Simulation of Galilean Satellites orbiting Jupiter
Io acts as an electrical generator as it moves through Jupiter's magnetic field, developingvolts across its diameter and generating an electric current of 3 million amperes that flows along the magnetic field to the planet's ionosphere. This eerie view of Io was acquired by the Galileo spacecraft while the moon was in Jupiter's shadow.
Gases above the satellite's surface produce a ghostly glow that can be seen at visible wavelengths. The vivid colors are caused by collisions between Io's atmospheric gases and energetic charged particles trapped in Juiter's magnetic field. The green and red emissions are probably produced by mechanisms similar to those in Earth's polar regions that produce aurora. Bright blue glows mark the sites of dense plumes of volcanic vapor, and may be places where Io is electrically connected to Jupiter.

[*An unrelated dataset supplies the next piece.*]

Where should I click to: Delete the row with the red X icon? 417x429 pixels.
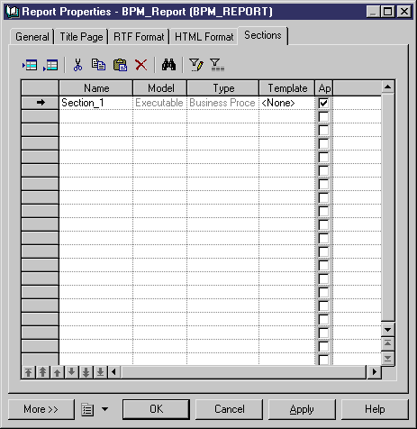point(141,65)
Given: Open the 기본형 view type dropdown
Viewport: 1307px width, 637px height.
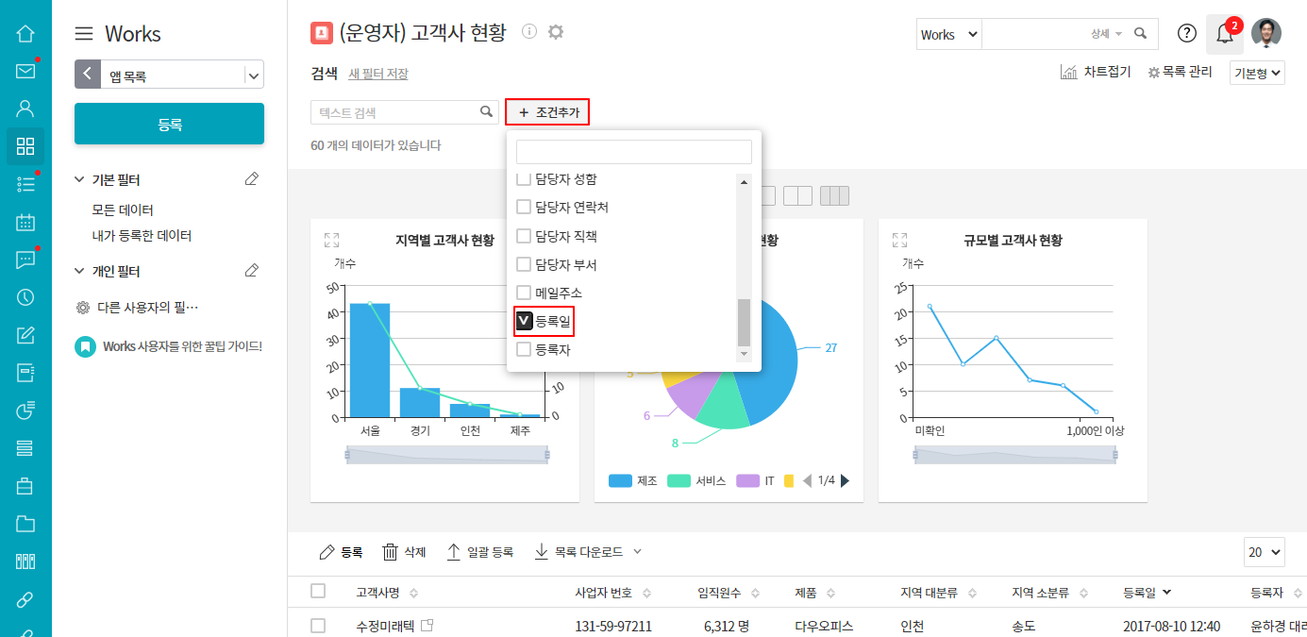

Io Discoveries On January 7, Galileo Galilei observed three pinpoints of light strung out in a line next to Jupiter. The next evening, these stars seemed to have moved the wrong way, which caught his attention. Galileo continued to observe the stars and Jupiter for the next week. On January 11, a fourth star Ganymede appeared. After a week, Galileo observed that the four stars never left the vicinity of Jupiter, appeared to be carried along with the planet, and changed their position with respect to each other and Jupiter.